A withdrawal of the Westshore School bus service would not only impact on parents and pupils, it also had the potential to eventually close the school, parents and teachers have said.
Lisa Ranapiri, who lives in Bay View and has two boys who attend Westshore School, said like other parents she was "surprised and upset" to learn that the Ministry of Education had announced it planned to reduce the bus service from Bay View from the start of the 2011 school year.
School principal Martin Madden, who saw the children on to the bus yesterday, expressed the same fears that if there was a total pull-out of services it could end up closing the school.
He said a significant fall in the roll was on the cards if the buses were canned, and that could tip the balance. There are presently about 125 pupils at Westshore, with about 45 eligible for the bus.
He and the board of trustees have planned a public meeting early next month, to go through the issue.
The ministry had advised the present service would be cut to just one drop-off point, at Onehunga Rd, from the start of the first term.
However, it was also announced recently that even that service would come in for review just two months later.
Mrs Ranapiri said she believed the ministry had a hidden agenda and was planning to eventually axe the service, which had run for about 70 years, completely.
"When I first heard about the service being cut back it never occurred at the time that there was a bigger picture here."
She said if pupil numbers using the buses fell, so too could the school roll - and that would bring the viability of keeping the school open into question.
The Ministry of Education had stated that the bus service was no longer financially viable and did not comply with its pupil catchment policy.
"I find that rationale absurd," Mrs Ranapiri said.
"The bus service has been operating since the 1930s and openly operated outside the policy for some time.
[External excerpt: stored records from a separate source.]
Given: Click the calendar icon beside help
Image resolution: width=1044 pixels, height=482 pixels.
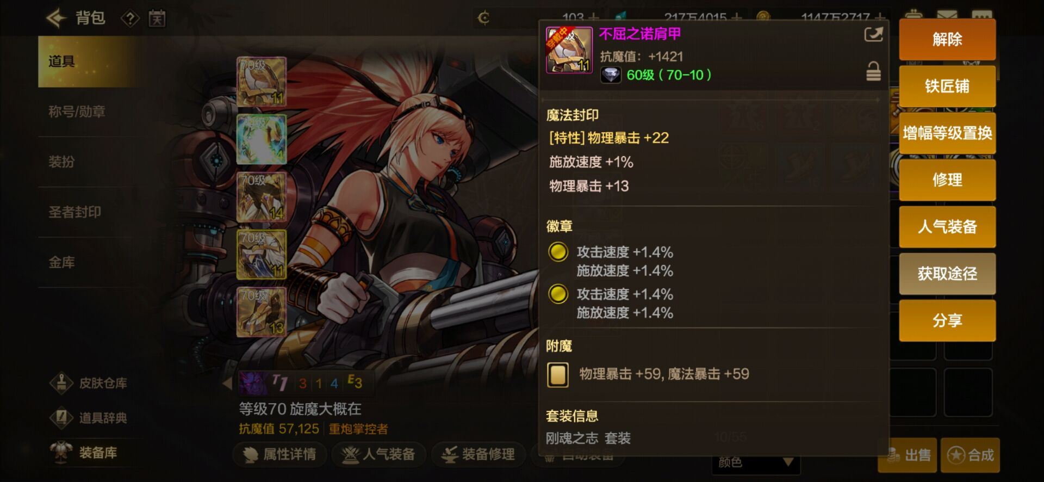Looking at the screenshot, I should [x=157, y=19].
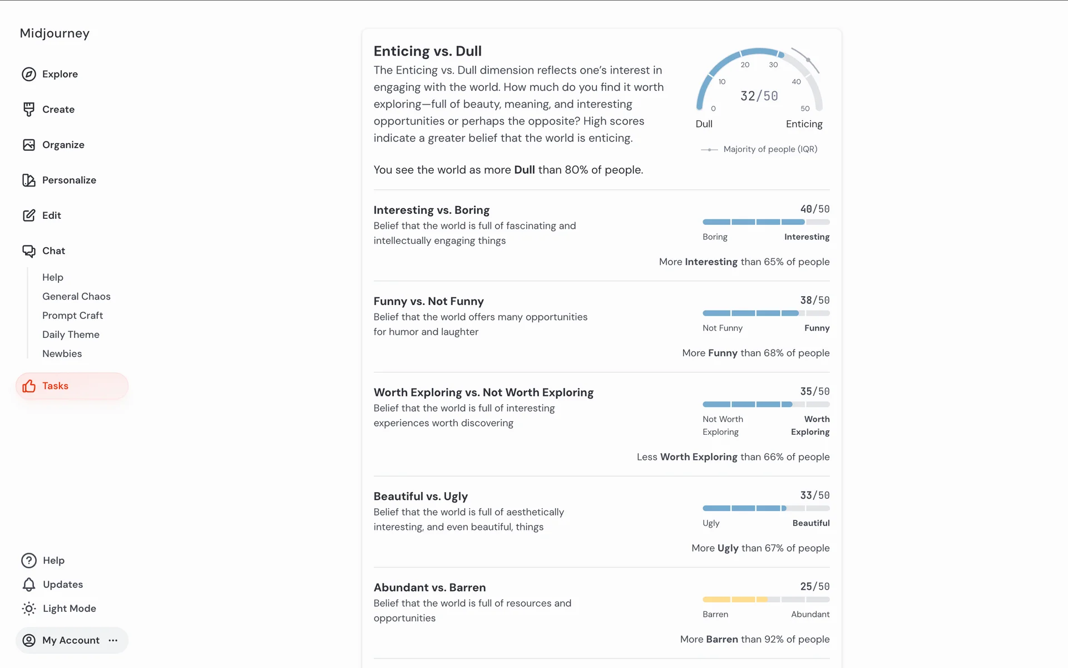
Task: Click the Interesting vs. Boring score bar
Action: (766, 222)
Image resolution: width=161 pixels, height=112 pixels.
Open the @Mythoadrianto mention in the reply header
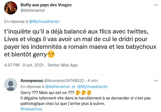pos(92,87)
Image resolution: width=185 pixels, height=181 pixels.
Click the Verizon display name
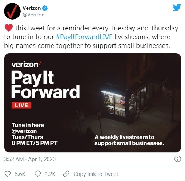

Why are they enforcing a catchment area that includes the main highway, the airport, extensive farmland and ocean but excludes the existing pupils who live in Bay View?"
She said apart from future uncertainty over how to get children to and from school, and the additional costs that would involve, parents could also be faced with having to move schools part-way through the year.
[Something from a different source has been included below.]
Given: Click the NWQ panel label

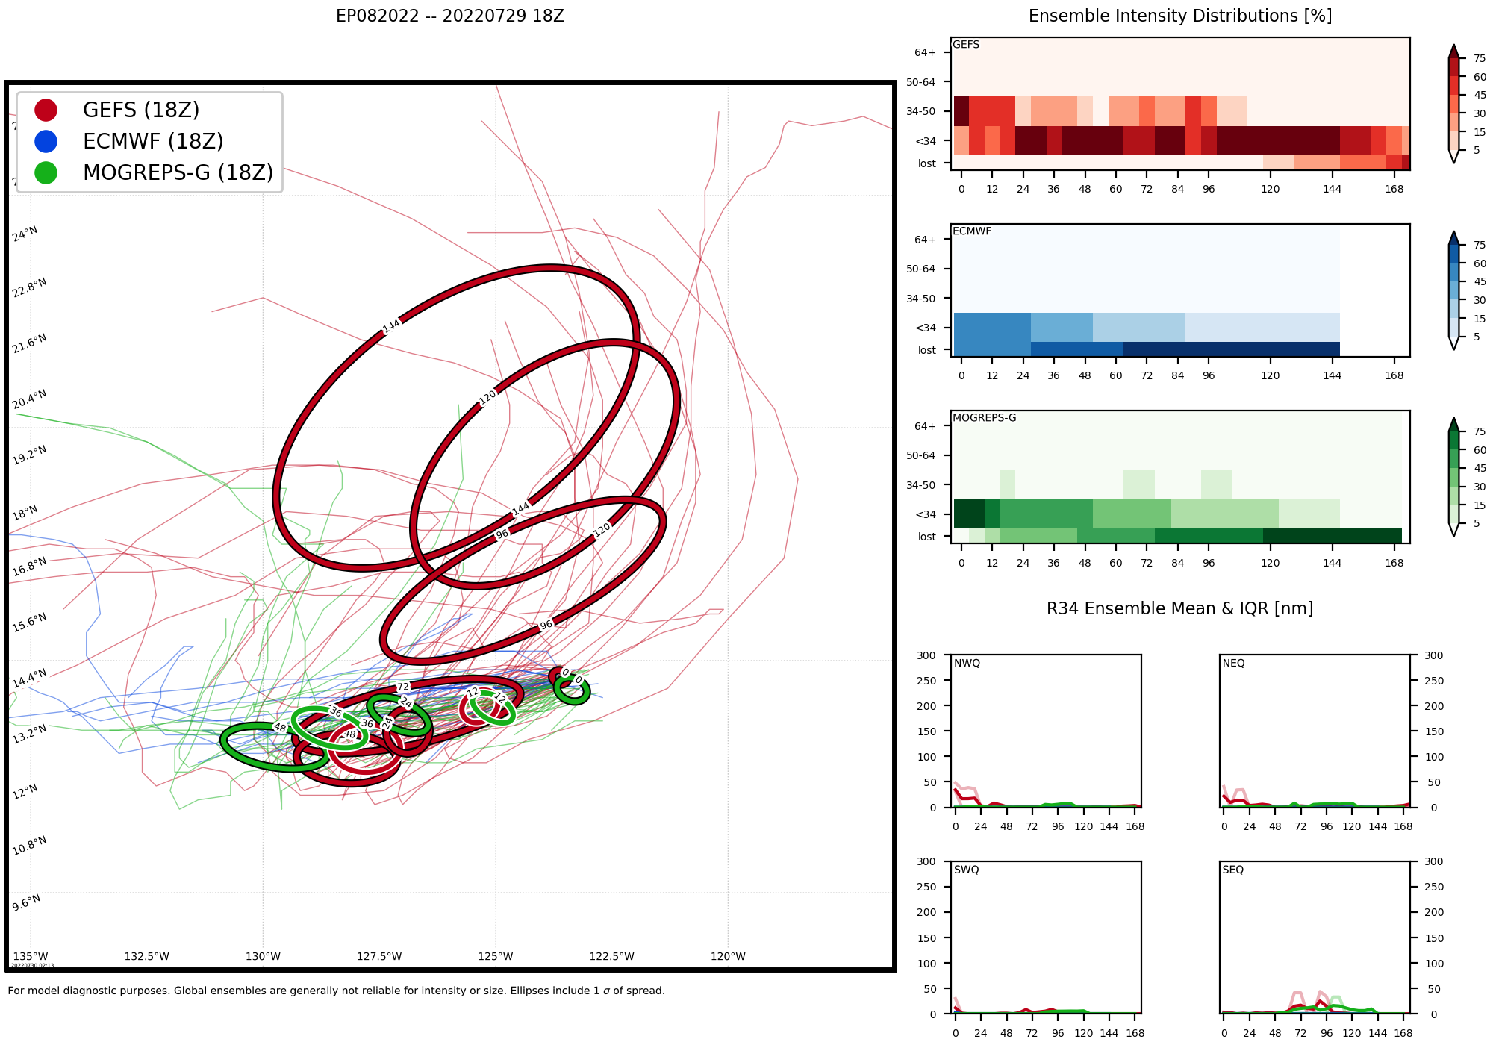Looking at the screenshot, I should (x=967, y=663).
The other school in the region was Eskdale School, which was currently under expansion, in the wake of the ministry purchasing additional land for it.
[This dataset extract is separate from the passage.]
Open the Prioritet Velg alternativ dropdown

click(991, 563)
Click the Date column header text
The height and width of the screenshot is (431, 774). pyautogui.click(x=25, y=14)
Mrs Ranapiri said she could see the ministry's point of view but argued a service was essential and children should not be disadvantaged.
If it came to it, the loss of the school would also have a major impact on local businesses, she said.
A public meeting will be held at 7pm on December 2, at the school hall, which the mayor, councillors, and local MPs had been invited to attend. Minister of Education Anne Tolley had also been invited.